• [Görev yönergesi]: Aşağıdaki malzemenin bütün satırlarını hiçbir değişiklik yapmadan aynen aktar.

"""

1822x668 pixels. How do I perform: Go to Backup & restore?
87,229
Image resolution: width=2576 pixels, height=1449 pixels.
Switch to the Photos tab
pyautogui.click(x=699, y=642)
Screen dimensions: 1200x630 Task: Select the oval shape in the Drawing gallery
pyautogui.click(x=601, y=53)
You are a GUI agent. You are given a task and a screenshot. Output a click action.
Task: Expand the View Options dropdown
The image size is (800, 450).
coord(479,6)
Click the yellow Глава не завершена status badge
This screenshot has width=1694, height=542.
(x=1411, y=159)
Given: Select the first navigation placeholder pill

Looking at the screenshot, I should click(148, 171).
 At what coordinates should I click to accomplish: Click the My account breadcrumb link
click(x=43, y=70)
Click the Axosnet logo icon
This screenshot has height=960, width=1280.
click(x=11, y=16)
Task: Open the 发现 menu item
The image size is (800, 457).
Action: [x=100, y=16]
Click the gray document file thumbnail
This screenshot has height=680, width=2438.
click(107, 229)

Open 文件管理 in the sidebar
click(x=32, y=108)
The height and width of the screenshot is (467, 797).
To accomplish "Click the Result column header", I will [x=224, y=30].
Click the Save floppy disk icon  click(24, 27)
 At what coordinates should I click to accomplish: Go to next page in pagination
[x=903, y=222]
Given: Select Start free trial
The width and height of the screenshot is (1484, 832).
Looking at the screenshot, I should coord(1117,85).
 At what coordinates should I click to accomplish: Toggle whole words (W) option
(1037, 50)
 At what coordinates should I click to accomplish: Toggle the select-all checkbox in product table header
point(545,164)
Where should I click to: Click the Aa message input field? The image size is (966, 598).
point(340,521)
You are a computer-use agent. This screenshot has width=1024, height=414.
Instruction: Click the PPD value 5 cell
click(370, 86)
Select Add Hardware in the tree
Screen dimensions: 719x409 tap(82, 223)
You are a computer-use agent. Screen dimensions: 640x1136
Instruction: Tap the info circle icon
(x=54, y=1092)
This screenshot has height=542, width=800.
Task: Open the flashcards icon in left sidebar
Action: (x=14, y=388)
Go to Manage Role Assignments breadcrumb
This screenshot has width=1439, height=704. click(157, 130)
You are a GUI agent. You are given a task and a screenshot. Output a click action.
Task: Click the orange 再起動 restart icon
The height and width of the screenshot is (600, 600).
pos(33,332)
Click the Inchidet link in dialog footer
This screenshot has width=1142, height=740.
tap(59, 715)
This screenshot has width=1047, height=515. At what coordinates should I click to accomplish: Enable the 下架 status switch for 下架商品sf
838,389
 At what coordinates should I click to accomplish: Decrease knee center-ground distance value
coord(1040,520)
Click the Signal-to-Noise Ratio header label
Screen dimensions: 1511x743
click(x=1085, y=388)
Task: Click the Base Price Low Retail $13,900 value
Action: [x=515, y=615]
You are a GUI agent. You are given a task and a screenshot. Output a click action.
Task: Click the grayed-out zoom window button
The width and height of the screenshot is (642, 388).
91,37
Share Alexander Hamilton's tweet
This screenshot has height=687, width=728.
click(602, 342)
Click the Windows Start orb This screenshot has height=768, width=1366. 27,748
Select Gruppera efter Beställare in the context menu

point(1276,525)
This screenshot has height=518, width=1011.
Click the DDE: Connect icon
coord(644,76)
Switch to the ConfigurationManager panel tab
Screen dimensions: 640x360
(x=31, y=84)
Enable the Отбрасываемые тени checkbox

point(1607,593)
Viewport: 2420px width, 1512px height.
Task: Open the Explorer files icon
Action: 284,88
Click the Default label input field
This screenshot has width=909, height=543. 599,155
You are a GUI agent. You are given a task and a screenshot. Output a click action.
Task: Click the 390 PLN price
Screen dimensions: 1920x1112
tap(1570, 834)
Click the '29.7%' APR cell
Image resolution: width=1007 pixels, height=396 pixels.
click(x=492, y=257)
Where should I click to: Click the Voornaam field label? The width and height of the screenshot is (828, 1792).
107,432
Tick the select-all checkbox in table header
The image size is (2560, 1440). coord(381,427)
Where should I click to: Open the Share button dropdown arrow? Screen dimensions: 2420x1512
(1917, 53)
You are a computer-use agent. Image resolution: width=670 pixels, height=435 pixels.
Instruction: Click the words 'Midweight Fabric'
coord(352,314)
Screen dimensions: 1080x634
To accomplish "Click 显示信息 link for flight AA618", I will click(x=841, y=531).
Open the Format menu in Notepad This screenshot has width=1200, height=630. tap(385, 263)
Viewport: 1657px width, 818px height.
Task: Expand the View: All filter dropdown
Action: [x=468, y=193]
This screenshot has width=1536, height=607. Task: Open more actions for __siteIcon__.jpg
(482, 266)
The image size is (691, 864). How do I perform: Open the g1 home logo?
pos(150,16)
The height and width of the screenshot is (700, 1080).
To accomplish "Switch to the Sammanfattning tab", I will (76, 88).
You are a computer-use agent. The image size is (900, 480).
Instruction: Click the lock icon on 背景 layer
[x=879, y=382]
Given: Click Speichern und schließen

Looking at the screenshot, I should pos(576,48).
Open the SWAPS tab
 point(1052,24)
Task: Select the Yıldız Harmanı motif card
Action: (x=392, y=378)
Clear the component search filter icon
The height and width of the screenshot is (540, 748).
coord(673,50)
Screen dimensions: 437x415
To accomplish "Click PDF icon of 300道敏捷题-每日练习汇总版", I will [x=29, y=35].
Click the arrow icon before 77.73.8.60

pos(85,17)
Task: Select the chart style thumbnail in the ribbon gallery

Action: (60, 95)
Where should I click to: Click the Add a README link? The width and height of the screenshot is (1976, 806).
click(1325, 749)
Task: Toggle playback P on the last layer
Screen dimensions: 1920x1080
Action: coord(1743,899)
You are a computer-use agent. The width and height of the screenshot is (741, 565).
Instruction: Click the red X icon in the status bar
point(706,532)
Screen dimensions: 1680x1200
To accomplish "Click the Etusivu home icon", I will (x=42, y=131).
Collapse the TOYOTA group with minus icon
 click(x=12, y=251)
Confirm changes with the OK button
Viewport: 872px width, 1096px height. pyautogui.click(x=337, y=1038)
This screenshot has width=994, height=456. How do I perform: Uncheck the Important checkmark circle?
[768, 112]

"""

• [Çözüm]:
1822x668 pixels. How do I perform: Go to Backup & restore?
87,229
Image resolution: width=2576 pixels, height=1449 pixels.
Switch to the Photos tab
pyautogui.click(x=699, y=642)
Screen dimensions: 1200x630 Task: Select the oval shape in the Drawing gallery
pyautogui.click(x=601, y=53)
You are a GUI agent. You are given a task and a screenshot. Output a click action.
Task: Expand the View Options dropdown
The image size is (800, 450).
coord(479,6)
Click the yellow Глава не завершена status badge
This screenshot has width=1694, height=542.
(x=1411, y=159)
Given: Select the first navigation placeholder pill

Looking at the screenshot, I should click(148, 171).
 At what coordinates should I click to accomplish: Click the My account breadcrumb link
click(x=43, y=70)
Click the Axosnet logo icon
This screenshot has height=960, width=1280.
click(x=11, y=16)
Task: Open the 发现 menu item
The image size is (800, 457).
Action: [x=100, y=16]
Click the gray document file thumbnail
This screenshot has height=680, width=2438.
click(107, 229)

Open 文件管理 in the sidebar
click(x=32, y=108)
The height and width of the screenshot is (467, 797).
To accomplish "Click the Result column header", I will [x=224, y=30].
Click the Save floppy disk icon  click(24, 27)
 At what coordinates should I click to accomplish: Go to next page in pagination
[x=903, y=222]
Given: Select Start free trial
The width and height of the screenshot is (1484, 832).
Looking at the screenshot, I should coord(1117,85).
 At what coordinates should I click to accomplish: Toggle whole words (W) option
(1037, 50)
 At what coordinates should I click to accomplish: Toggle the select-all checkbox in product table header
point(545,164)
Where should I click to: Click the Aa message input field? The image size is (966, 598).
point(340,521)
You are a computer-use agent. This screenshot has width=1024, height=414.
Instruction: Click the PPD value 5 cell
click(370, 86)
Select Add Hardware in the tree
Screen dimensions: 719x409 tap(82, 223)
You are a computer-use agent. Screen dimensions: 640x1136
Instruction: Tap the info circle icon
(x=54, y=1092)
This screenshot has height=542, width=800.
Task: Open the flashcards icon in left sidebar
Action: (x=14, y=388)
Go to Manage Role Assignments breadcrumb
This screenshot has width=1439, height=704. click(157, 130)
You are a GUI agent. You are given a task and a screenshot. Output a click action.
Task: Click the orange 再起動 restart icon
The height and width of the screenshot is (600, 600).
pos(33,332)
Click the Inchidet link in dialog footer
This screenshot has width=1142, height=740.
tap(59, 715)
This screenshot has width=1047, height=515. At what coordinates should I click to accomplish: Enable the 下架 status switch for 下架商品sf
838,389
 At what coordinates should I click to accomplish: Decrease knee center-ground distance value
coord(1040,520)
Click the Signal-to-Noise Ratio header label
Screen dimensions: 1511x743
click(x=1085, y=388)
Task: Click the Base Price Low Retail $13,900 value
Action: [x=515, y=615]
You are a GUI agent. You are given a task and a screenshot. Output a click action.
Task: Click the grayed-out zoom window button
The width and height of the screenshot is (642, 388).
91,37
Share Alexander Hamilton's tweet
This screenshot has height=687, width=728.
click(602, 342)
Click the Windows Start orb This screenshot has height=768, width=1366. 27,748
Select Gruppera efter Beställare in the context menu

point(1276,525)
This screenshot has height=518, width=1011.
Click the DDE: Connect icon
coord(644,76)
Switch to the ConfigurationManager panel tab
Screen dimensions: 640x360
(x=31, y=84)
Enable the Отбрасываемые тени checkbox

point(1607,593)
Viewport: 2420px width, 1512px height.
Task: Open the Explorer files icon
Action: 284,88
Click the Default label input field
This screenshot has width=909, height=543. 599,155
You are a GUI agent. You are given a task and a screenshot. Output a click action.
Task: Click the 390 PLN price
Screen dimensions: 1920x1112
tap(1570, 834)
Click the '29.7%' APR cell
Image resolution: width=1007 pixels, height=396 pixels.
click(x=492, y=257)
Where should I click to: Click the Voornaam field label? The width and height of the screenshot is (828, 1792).
107,432
Tick the select-all checkbox in table header
The image size is (2560, 1440). coord(381,427)
Where should I click to: Open the Share button dropdown arrow? Screen dimensions: 2420x1512
(1917, 53)
You are a computer-use agent. Image resolution: width=670 pixels, height=435 pixels.
Instruction: Click the words 'Midweight Fabric'
coord(352,314)
Screen dimensions: 1080x634
To accomplish "Click 显示信息 link for flight AA618", I will click(x=841, y=531).
Open the Format menu in Notepad This screenshot has width=1200, height=630. tap(385, 263)
Viewport: 1657px width, 818px height.
Task: Expand the View: All filter dropdown
Action: [x=468, y=193]
This screenshot has width=1536, height=607. Task: Open more actions for __siteIcon__.jpg
(482, 266)
The image size is (691, 864). How do I perform: Open the g1 home logo?
pos(150,16)
The height and width of the screenshot is (700, 1080).
To accomplish "Switch to the Sammanfattning tab", I will (76, 88).
You are a computer-use agent. The image size is (900, 480).
Instruction: Click the lock icon on 背景 layer
[x=879, y=382]
Given: Click Speichern und schließen

Looking at the screenshot, I should pos(576,48).
Open the SWAPS tab
 point(1052,24)
Task: Select the Yıldız Harmanı motif card
Action: (x=392, y=378)
Clear the component search filter icon
The height and width of the screenshot is (540, 748).
coord(673,50)
Screen dimensions: 437x415
To accomplish "Click PDF icon of 300道敏捷题-每日练习汇总版", I will [x=29, y=35].
Click the arrow icon before 77.73.8.60

pos(85,17)
Task: Select the chart style thumbnail in the ribbon gallery

Action: (60, 95)
Where should I click to: Click the Add a README link? The width and height of the screenshot is (1976, 806).
click(1325, 749)
Task: Toggle playback P on the last layer
Screen dimensions: 1920x1080
Action: coord(1743,899)
You are a computer-use agent. The width and height of the screenshot is (741, 565).
Instruction: Click the red X icon in the status bar
point(706,532)
Screen dimensions: 1680x1200
To accomplish "Click the Etusivu home icon", I will (x=42, y=131).
Collapse the TOYOTA group with minus icon
 click(x=12, y=251)
Confirm changes with the OK button
Viewport: 872px width, 1096px height. pyautogui.click(x=337, y=1038)
This screenshot has width=994, height=456. How do I perform: Uncheck the Important checkmark circle?
[768, 112]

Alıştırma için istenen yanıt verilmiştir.